Up ‘til now, West’s sonic palette has been proudly limitless, drawing a little bit of everything across genres and borders, but for 808s, he’s chosen to limit himself to beats crafted with the classic Roland TR-808, vintage (or at least vintage-sounding) synths, and Auto-Tuned singing. Yes, this is the same damn vocal gimmick you’ve heard on pretty much every R&B hit of the last year and a half, but in West’s hands, it’s used a little differently; where other artists bring it out to achieve a blingy futuristic party vibe, he relies on Auto-Tune as a way of adding an extra layer of chilly distance to the songs. It’s still irritating, but over the doomy New Wave synths and robotic beats, the effect is both more unusual and more sensible – it looks crazy on paper, but it’s a little like T-Pain fronting early Depeche Mode.

This sonic departure – from West’s past, from hip-hop’s established conventions – is what sets 808s apart. The songs? They’re fine. It’s tempting to wonder what might have happened if West had given his lyrics enough time to go through a few rounds of editing, but these verses largely betray their rushed origins. There’s nothing wrong with hurrying to keep up with your muse, of course, and West was clearly inspired when he recorded this album, but there are too many lyrical clunkers here (led by Young Jeezy’s cameo on "Amazing," where he spits "standing at my podium, I’m tryin’ to watch my sodium") to keep it from falling below the standard set by the music.
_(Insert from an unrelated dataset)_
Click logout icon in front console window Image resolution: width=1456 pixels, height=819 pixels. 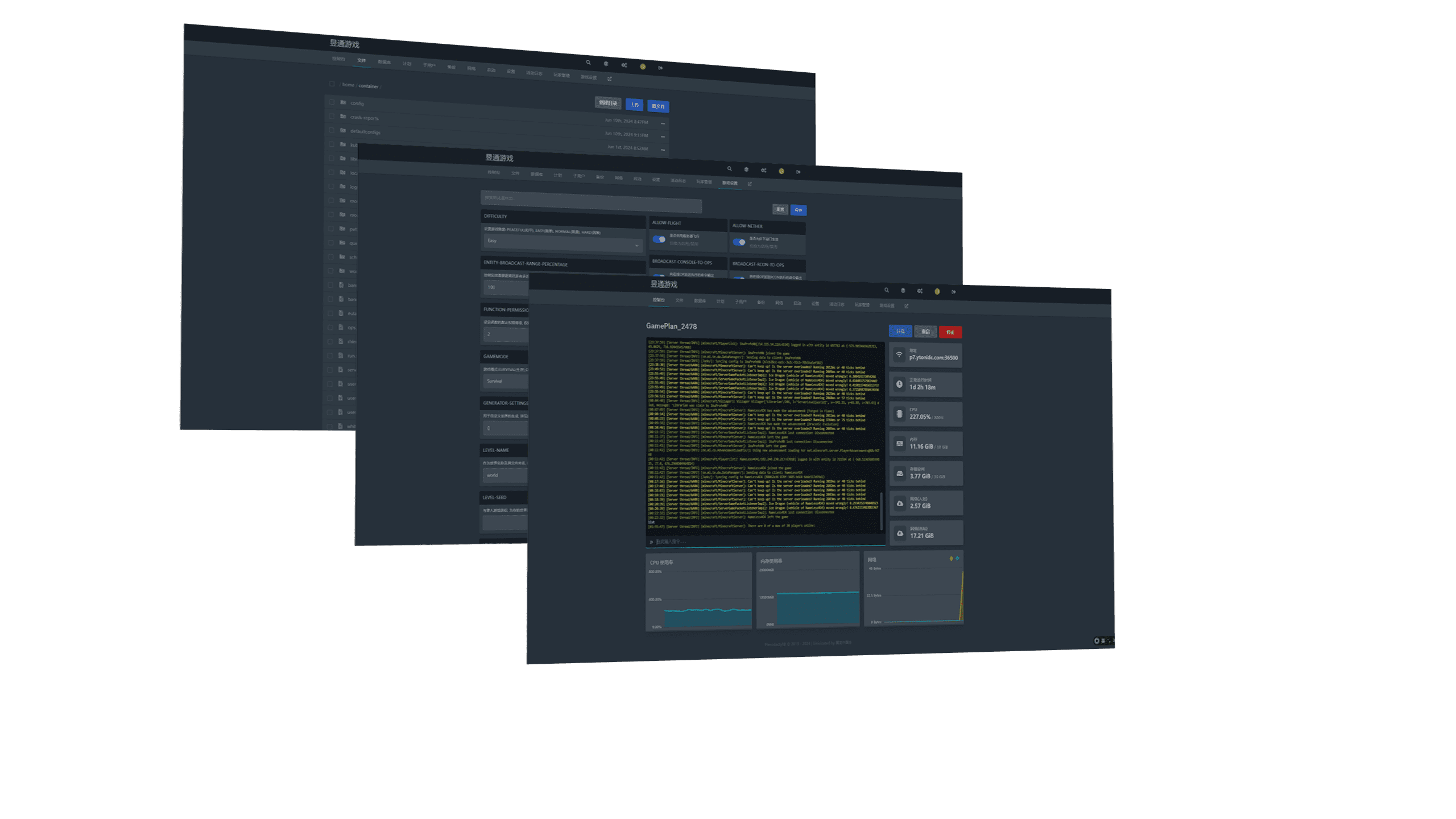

In the end, it’s difficult to decide how to analyze 808s & Heartbreak. West deserves tons of credit for branching out like this, and for putting together one of the most interesting major-label releases of the year – but if an album is interesting chiefly because of the way it steps outside genre lines, and the way it blends retro noise with new sounds, does that make it great, or merely a curiosity? Time will ultimately tell, but at least initially, it feels more like the latter. As a piece of pop culture, however, 808s might be the release of the year. Twenty years ago, you wouldn’t have had any choice but to hear it; the way things are now, you’ll probably have to make a few clicks of the mouse to seek it out. And that really is a shame, actually, because this album proves that name-brand artists can still take major risks, and for that, if no other reason, it deserves to be heard by as wide an audience as possible. As a collection of songs, 808s & Heartbreak is a solid three-star effort – but as a pop culture event, it’s a viable candidate for album of the year.